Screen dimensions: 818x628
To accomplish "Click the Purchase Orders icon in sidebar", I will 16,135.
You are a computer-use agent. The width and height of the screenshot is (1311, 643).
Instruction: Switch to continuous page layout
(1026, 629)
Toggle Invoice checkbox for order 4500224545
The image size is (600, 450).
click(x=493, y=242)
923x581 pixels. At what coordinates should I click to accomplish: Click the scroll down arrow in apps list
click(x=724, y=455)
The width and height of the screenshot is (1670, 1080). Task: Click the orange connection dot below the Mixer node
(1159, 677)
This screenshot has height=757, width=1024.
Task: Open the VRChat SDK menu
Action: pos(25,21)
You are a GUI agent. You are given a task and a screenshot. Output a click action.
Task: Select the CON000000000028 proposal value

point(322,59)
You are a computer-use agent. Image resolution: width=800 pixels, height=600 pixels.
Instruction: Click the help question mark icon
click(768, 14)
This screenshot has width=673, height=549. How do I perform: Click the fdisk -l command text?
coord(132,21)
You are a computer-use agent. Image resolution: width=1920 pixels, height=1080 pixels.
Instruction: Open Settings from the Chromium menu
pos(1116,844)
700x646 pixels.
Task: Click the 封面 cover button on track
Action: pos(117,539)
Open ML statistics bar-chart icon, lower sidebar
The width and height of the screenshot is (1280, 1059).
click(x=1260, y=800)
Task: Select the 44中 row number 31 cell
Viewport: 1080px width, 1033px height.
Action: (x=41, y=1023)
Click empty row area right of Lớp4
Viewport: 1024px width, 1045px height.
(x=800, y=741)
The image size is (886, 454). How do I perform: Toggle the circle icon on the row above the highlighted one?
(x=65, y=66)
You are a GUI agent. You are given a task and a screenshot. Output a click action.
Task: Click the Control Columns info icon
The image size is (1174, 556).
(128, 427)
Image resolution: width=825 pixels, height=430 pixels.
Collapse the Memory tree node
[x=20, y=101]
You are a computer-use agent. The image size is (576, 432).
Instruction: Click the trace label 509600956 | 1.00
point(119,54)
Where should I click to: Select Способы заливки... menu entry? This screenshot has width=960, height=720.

■ ■ ■ ■ ■ ■ ■

## Given task
Format every line of the items above as a JSON list of strings, one string per line, and leave out the blank lines.

## Finished answer
[
  "Screen dimensions: 818x628",
  "To accomplish \"Click the Purchase Orders icon in sidebar\", I will 16,135.",
  "You are a computer-use agent. The width and height of the screenshot is (1311, 643).",
  "Instruction: Switch to continuous page layout",
  "(1026, 629)",
  "Toggle Invoice checkbox for order 4500224545",
  "The image size is (600, 450).",
  "click(x=493, y=242)",
  "923x581 pixels. At what coordinates should I click to accomplish: Click the scroll down arrow in apps list",
  "click(x=724, y=455)",
  "The width and height of the screenshot is (1670, 1080). Task: Click the orange connection dot below the Mixer node",
  "(1159, 677)",
  "This screenshot has height=757, width=1024.",
  "Task: Open the VRChat SDK menu",
  "Action: pos(25,21)",
  "You are a GUI agent. You are given a task and a screenshot. Output a click action.",
  "Task: Select the CON000000000028 proposal value",
  "point(322,59)",
  "You are a computer-use agent. Image resolution: width=800 pixels, height=600 pixels.",
  "Instruction: Click the help question mark icon",
  "click(768, 14)",
  "This screenshot has width=673, height=549. How do I perform: Click the fdisk -l command text?",
  "coord(132,21)",
  "You are a computer-use agent. Image resolution: width=1920 pixels, height=1080 pixels.",
  "Instruction: Open Settings from the Chromium menu",
  "pos(1116,844)",
  "700x646 pixels.",
  "Task: Click the 封面 cover button on track",
  "Action: pos(117,539)",
  "Open ML statistics bar-chart icon, lower sidebar",
  "The width and height of the screenshot is (1280, 1059).",
  "click(x=1260, y=800)",
  "Task: Select the 44中 row number 31 cell",
  "Viewport: 1080px width, 1033px height.",
  "Action: (x=41, y=1023)",
  "Click empty row area right of Lớp4",
  "Viewport: 1024px width, 1045px height.",
  "(x=800, y=741)",
  "The image size is (886, 454). How do I perform: Toggle the circle icon on the row above the highlighted one?",
  "(x=65, y=66)",
  "You are a GUI agent. You are given a task and a screenshot. Output a click action.",
  "Task: Click the Control Columns info icon",
  "The image size is (1174, 556).",
  "(128, 427)",
  "Image resolution: width=825 pixels, height=430 pixels.",
  "Collapse the Memory tree node",
  "[x=20, y=101]",
  "You are a computer-use agent. The image size is (576, 432).",
  "Instruction: Click the trace label 509600956 | 1.00",
  "point(119,54)",
  "Where should I click to: Select Способы заливки... menu entry? This screenshot has width=960, height=720."
]